The same night Monseigneur Darboy, the archbishop of Paris, his chaplain, and eight other priests, were arrested. One was a missionary just returned from China, another was the Abbé Crozes, the admirable chaplain (aumônier) of the prison of La Roquette,—a man whose deeds of charity would form a noble chapter of Christian biography.
When Archbishop Darboy was brought before the notorious "delegate," Raoul Rigault, he began to speak, saying, "My children—" "Citizen," interrupted Rigault, "you are not here before children,—we are men!" This sally was heartily applauded in the publications of the Commune.
As it would not be possible to sketch the lives and deaths of all these victims of revolutionary violence, it may be well to select the history of the youngest among them, Paul Seigneret.[1] His father was a professor in the high school at Lyons. Paul was born in 1845, and was therefore twenty-six years old when he met death, as a hostage, at the hands of the Commune. His home had been a happy and pious one, and he had a beloved brother Charles, to whom he clung with the most tender devotion. Charles expected to be a priest; Paul was destined for the army, but he earnestly wished that he too might enter the ministry.

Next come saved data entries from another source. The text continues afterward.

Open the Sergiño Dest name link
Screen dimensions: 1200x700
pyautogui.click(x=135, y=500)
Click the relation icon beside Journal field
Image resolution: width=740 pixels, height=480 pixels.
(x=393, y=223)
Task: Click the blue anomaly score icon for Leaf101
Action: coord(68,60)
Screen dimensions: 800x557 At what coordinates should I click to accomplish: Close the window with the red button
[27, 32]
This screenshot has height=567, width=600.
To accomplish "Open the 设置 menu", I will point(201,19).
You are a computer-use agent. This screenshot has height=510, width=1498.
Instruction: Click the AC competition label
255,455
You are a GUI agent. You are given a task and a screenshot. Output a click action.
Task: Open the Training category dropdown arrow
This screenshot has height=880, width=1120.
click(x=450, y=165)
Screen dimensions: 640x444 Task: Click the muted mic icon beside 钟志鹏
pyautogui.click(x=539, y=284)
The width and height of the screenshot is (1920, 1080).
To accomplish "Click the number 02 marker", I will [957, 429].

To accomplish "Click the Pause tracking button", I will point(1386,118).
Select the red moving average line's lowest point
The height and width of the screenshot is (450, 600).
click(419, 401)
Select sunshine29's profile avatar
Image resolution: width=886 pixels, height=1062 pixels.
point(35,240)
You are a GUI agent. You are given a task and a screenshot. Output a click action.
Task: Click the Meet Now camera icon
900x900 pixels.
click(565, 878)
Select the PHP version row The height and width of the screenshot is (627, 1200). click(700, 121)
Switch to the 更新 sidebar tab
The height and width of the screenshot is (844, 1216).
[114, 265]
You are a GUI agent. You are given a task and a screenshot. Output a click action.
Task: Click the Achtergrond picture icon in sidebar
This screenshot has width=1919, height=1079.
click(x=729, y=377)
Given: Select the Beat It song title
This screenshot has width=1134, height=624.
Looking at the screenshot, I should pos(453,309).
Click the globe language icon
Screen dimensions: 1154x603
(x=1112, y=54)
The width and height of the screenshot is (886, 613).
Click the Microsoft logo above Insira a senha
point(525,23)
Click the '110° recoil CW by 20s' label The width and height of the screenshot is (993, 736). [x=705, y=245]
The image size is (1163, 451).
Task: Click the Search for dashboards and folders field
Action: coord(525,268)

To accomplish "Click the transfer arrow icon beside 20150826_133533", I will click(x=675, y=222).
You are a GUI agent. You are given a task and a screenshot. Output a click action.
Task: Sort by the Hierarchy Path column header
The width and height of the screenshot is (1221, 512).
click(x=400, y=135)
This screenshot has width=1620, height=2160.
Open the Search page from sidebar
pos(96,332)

Lamartine's "Jocelyn" had made a deep impression on him, but his father having objected to his reading it, he laid it aside unfinished; what he had read, however, remained rooted in his memory.
[Footnote 1: Memoir of Paul Seigneret, abridged in the "Monthly Packet.">[
When Paul was eighteen, his father gave his sanction to his entering the priesthood; he thought him too delicate, however, to lead the life of a country pastor, and desired him, before he made up his mind as to his vocation, to accept a position offered him as tutor in a family in Brittany.
Present duties being sanctified, not hampered, by higher hopes and aspirations, Paul gained the love and confidence of the family in which he taught, and also of the neighboring peasantry. "He was," says the lady whose children he instructed, "like a good angel sent among us to do good and to give pleasure."